Partner characters are going to raise a little hell. Partner characters are going to raise a little hell.

   The last and most important improvement in Apocalypse comes in the form of the new map. One of the banes in Shin Megami Tensei IV vanilla was that the map was very confusing and often difficult to navigate. Gone are the days when it was next to impossible to figure out where to go next, as the new Mapper makes it exceptionally easy to pin-point the next location for major quests. Even Tokyo's map has been streamlined enough that players will feel more at home finding locations than they did before. This is easily the best and most important change for those who were not fond of the original mapping system.

   Unfortunately these changes, though excellent, do not entirely negate Apocalypse's biggest weakness: content recycling. In fact, the largest portions of this game are borrowed from the previous installment; areas to explore and new assets are very few. While recycling content can pose a huge benefit, for those who played Shin Megami Tensei IV, it's a lot of revisiting the same areas, just slightly tweaked. Nothing on this end ever quite feels brand new, which is the largest drawback to Apocalypse. Newcomers may not have this feeling, but those who played the previous game will experience déjà vu frequently.

   There's only a few areas that do not suffer from environments being recycled, and one such example is the final dungeon. The final dungeon looks fantastic on the surface, but it's somewhat a mess to navigate. There were great ideas in its execution, but much like a lot of the areas in Apocalypse still feels lacking in some way. To those who love a challenge, this area is great for both demon hunting, gaining experience, and the final boss definitely will pose a worthy test. Maybe almost too worthy, as he's quite rough in typical SMT final boss fashion.

   While the music in Shin Megami Tensei IV was decent, this is an area where Apocalypse shines by comparison. While some original tracks from the first game do exist, there's a lot more new music that takes precedence, and the majority of it is solid ear candy. Most notably are all the boss themes, each providing a unique sound to get players ready for battle. The visuals, however, though good, are still lacking from the samey department, as it just feels rehashed from Shin Megami Tensei IV.

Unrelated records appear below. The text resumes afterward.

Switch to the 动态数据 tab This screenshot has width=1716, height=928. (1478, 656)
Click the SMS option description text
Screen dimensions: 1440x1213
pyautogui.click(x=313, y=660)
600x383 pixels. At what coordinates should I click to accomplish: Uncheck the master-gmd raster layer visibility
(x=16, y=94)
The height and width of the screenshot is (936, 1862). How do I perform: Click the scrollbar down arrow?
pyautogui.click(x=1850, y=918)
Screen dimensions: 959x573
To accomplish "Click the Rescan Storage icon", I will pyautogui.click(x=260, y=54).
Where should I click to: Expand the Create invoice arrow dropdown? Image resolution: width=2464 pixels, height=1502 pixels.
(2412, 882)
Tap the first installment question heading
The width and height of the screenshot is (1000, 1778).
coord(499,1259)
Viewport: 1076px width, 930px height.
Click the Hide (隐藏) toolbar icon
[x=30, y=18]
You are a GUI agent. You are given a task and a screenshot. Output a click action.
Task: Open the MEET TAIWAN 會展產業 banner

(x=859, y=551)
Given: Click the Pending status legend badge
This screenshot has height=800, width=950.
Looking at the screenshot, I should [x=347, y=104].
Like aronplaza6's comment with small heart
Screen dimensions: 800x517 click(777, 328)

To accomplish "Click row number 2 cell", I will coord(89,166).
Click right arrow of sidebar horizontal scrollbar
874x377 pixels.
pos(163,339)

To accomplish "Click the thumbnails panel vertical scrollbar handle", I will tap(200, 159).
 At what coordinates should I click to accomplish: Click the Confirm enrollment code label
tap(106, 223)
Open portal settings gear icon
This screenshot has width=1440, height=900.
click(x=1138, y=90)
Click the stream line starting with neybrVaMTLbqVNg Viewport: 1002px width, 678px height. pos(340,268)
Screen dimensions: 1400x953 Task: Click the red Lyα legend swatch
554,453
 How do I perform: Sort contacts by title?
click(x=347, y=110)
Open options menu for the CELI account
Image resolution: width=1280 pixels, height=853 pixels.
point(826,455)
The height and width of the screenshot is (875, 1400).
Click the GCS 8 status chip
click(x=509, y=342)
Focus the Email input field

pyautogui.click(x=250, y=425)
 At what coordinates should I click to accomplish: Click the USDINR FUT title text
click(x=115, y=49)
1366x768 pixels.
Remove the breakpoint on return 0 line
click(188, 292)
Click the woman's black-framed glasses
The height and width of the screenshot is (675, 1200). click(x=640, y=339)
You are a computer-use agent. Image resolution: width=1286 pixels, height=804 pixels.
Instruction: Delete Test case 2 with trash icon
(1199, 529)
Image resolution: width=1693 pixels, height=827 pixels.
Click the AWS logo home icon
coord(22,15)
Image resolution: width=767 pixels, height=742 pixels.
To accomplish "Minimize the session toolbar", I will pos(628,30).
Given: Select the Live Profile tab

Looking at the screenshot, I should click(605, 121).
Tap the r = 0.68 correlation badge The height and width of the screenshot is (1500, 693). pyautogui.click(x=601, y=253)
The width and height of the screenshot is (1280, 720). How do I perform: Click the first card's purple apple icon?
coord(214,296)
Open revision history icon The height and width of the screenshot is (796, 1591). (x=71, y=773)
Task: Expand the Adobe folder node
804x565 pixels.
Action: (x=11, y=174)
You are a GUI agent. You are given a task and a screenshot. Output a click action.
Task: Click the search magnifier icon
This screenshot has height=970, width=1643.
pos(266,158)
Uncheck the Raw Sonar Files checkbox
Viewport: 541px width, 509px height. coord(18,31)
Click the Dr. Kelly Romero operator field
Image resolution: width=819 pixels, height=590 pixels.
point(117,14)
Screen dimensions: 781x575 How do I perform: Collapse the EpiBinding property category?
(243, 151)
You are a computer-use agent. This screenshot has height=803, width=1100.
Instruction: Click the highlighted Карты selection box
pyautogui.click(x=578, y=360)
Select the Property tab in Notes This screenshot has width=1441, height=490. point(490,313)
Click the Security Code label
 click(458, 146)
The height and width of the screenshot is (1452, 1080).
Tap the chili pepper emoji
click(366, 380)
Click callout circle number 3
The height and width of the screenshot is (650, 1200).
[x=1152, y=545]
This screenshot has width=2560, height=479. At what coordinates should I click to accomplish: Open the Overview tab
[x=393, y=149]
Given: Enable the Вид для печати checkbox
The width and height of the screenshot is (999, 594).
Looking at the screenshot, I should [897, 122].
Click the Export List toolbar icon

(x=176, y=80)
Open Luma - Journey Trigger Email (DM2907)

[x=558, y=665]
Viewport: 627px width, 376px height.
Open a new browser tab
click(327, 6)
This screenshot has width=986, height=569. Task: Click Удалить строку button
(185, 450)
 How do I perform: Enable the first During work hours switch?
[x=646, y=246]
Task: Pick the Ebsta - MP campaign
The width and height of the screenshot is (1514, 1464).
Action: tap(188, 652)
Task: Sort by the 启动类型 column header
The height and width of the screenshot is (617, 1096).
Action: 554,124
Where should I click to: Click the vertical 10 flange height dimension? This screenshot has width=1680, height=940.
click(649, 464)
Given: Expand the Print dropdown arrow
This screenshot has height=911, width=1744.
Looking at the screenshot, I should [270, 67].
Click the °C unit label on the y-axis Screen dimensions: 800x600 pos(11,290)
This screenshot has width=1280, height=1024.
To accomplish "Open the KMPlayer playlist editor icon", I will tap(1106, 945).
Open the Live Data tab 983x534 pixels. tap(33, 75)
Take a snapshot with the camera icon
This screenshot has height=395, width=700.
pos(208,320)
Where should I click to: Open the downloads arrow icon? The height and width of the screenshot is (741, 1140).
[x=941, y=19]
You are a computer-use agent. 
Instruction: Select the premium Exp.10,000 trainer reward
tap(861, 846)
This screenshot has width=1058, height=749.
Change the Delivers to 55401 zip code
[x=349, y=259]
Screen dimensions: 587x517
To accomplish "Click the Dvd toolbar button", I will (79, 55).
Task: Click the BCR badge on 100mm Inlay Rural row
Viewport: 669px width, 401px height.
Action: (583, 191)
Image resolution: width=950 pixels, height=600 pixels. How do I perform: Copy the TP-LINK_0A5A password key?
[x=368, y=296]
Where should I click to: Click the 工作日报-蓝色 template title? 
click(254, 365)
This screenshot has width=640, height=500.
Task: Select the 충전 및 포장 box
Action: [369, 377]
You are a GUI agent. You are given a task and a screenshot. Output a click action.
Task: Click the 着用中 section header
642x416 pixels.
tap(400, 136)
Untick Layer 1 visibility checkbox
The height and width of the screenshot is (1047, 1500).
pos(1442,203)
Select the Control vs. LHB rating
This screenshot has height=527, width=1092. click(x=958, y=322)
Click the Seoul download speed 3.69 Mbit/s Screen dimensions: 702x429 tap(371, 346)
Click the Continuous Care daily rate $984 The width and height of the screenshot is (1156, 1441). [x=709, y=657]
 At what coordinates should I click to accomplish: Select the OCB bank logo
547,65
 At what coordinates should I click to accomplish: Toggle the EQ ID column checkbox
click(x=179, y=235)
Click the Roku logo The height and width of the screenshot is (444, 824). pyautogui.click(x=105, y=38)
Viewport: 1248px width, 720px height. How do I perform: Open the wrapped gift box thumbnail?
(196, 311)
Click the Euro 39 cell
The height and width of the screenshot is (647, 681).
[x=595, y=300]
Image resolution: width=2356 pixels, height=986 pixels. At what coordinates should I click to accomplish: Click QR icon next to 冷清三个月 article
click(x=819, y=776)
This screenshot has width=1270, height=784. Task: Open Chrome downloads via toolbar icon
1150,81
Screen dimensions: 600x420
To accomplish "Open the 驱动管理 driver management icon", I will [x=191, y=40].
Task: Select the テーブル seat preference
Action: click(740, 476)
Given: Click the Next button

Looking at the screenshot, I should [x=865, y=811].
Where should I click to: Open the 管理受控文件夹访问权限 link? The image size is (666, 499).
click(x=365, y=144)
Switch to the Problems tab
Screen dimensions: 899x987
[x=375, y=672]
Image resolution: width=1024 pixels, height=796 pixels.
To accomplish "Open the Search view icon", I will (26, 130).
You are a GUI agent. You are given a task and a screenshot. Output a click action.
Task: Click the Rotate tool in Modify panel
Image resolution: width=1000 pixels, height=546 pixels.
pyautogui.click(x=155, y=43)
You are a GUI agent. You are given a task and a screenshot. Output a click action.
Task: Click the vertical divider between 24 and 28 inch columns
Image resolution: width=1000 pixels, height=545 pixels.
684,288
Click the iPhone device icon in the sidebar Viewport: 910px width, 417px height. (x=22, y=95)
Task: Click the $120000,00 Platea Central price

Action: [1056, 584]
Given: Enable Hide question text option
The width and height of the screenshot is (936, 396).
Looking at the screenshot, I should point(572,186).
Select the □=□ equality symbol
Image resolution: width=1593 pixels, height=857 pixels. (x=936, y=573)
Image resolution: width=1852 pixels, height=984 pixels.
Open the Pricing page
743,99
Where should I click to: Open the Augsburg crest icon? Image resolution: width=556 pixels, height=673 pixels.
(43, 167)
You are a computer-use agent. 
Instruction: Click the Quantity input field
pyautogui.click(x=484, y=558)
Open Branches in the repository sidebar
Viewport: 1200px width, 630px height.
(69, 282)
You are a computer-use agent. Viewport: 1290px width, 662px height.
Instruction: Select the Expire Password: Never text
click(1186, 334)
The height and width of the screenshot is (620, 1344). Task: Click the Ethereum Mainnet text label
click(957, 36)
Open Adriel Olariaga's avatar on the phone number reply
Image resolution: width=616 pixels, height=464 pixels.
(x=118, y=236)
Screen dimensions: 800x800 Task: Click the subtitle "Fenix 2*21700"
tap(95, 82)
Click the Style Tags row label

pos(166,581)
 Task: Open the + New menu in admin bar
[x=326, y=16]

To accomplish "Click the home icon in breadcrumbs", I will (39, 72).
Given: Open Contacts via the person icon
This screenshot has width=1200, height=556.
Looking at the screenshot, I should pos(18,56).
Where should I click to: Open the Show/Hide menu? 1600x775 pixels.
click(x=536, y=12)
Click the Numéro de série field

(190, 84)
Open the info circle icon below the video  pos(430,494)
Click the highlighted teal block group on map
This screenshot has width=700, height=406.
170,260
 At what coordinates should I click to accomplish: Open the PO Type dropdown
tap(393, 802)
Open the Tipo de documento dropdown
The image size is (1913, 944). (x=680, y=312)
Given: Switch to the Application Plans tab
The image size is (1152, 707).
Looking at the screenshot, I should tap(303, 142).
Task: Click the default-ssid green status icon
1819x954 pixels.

   While I think Apocalypse is much better than its predecessor, a part of me wishes more had been done to make this game feel a bit more fresh. It's abundantly clear that many of the core issues in the previous game were fixed here, and for that I am deeply appreciative considering how painful parts of Shin Megami Tensei IV were. This is a much more streamlined experience with a better story, and a even more refined battle system. While I don't think it has the same level of pedigree as other games in the series such as Shin Megami Tensei III: Nocturne, I do think Apocalypse does a great job of standing on its own two feet. If you enjoyed the original game, then Apocalypse is worth checking out for the story and combat system alone. Those who were hesistant about Shin Megami Tensei IV can simply skip and dive into this instead, as it is the superior game by far. Shin Megami Tensei IV: Apocalypse is a great, if safe, follow up. Just don't expect it to be the second coming.